NEWS | John Sandeman
Thursday 3 March 2016
The story of the Queen affirming her faith has gone around the world (Here). But there’s more. In her introduction to a new book, The Servant Queen and the King She Serves, published this week by Bible Society UK, HOPE and the London Institute for Contemporary Christianity (LICC) she writes about her father, King George VI, urging the people of Britain to put their faith in God during World War 2.
Like many others who lived under the carpet bombing of London, known as the Blitz, my mother never forgot the words the King said, and could quote them late into her life.
Here is what the Queen wrote:
“As I embark on my 91st year, I invite you to join me in reflecting on the words of a poem quoted by my father, King George VI, in his Christmas Day broadcast in 1939, the year that this country went to war for the second time in a quarter of a century:”
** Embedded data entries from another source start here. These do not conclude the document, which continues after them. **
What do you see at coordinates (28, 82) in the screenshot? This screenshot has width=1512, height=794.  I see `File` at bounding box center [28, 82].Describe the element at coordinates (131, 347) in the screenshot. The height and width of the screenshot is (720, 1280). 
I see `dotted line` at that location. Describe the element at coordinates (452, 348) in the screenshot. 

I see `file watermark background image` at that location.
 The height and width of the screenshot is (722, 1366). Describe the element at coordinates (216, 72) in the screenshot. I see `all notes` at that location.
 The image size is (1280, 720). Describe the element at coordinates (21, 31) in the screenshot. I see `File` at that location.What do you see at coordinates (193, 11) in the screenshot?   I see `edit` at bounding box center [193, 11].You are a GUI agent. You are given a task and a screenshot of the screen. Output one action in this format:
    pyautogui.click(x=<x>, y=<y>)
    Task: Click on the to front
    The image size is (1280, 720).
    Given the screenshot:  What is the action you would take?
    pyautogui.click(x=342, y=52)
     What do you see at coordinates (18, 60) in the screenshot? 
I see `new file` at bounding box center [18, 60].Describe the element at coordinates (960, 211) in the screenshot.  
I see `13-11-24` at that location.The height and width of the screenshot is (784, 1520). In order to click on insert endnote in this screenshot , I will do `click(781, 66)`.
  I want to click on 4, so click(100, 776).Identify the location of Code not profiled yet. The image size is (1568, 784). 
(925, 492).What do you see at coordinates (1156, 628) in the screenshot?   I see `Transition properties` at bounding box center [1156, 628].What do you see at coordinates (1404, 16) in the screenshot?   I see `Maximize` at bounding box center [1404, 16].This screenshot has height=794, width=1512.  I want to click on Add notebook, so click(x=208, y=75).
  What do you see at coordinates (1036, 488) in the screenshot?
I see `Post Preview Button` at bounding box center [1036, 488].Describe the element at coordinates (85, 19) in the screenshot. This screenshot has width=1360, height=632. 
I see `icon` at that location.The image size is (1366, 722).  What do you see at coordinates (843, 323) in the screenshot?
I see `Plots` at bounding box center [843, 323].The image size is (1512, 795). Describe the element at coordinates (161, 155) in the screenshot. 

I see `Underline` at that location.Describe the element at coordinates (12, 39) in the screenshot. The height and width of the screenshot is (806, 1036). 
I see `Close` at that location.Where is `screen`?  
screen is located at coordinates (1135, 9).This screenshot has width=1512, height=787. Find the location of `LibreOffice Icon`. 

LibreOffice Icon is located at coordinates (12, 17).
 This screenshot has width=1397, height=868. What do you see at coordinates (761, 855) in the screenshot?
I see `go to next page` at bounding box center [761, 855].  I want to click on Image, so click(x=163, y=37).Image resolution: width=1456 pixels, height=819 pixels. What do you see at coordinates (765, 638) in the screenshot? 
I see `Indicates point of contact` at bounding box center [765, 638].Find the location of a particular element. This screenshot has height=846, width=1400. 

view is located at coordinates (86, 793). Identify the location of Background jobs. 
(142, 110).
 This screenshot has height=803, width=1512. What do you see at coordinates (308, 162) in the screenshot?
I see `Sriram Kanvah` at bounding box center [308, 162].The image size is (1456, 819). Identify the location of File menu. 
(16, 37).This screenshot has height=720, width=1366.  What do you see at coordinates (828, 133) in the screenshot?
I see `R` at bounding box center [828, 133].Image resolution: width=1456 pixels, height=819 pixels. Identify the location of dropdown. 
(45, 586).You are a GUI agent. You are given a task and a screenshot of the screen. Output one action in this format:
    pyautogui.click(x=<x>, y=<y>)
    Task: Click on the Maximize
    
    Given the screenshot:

I said to the man who stood at the Gate of the Year
‘Give me a light that I may tread safely into the unknown.’
And he replied, Go out into the darkness, and put your hand into the hand of God.
That shall be to you better than light, and safer than a known way.
The words were written by Minnie Haskins (1875-1957) who was a Wesleyan Methodist missionary to Madras (Chennai), India, and later a lecturer at the London School of Economics. As the bombs fell on London, her poem encouraged many to put their trust in God in a perilous time.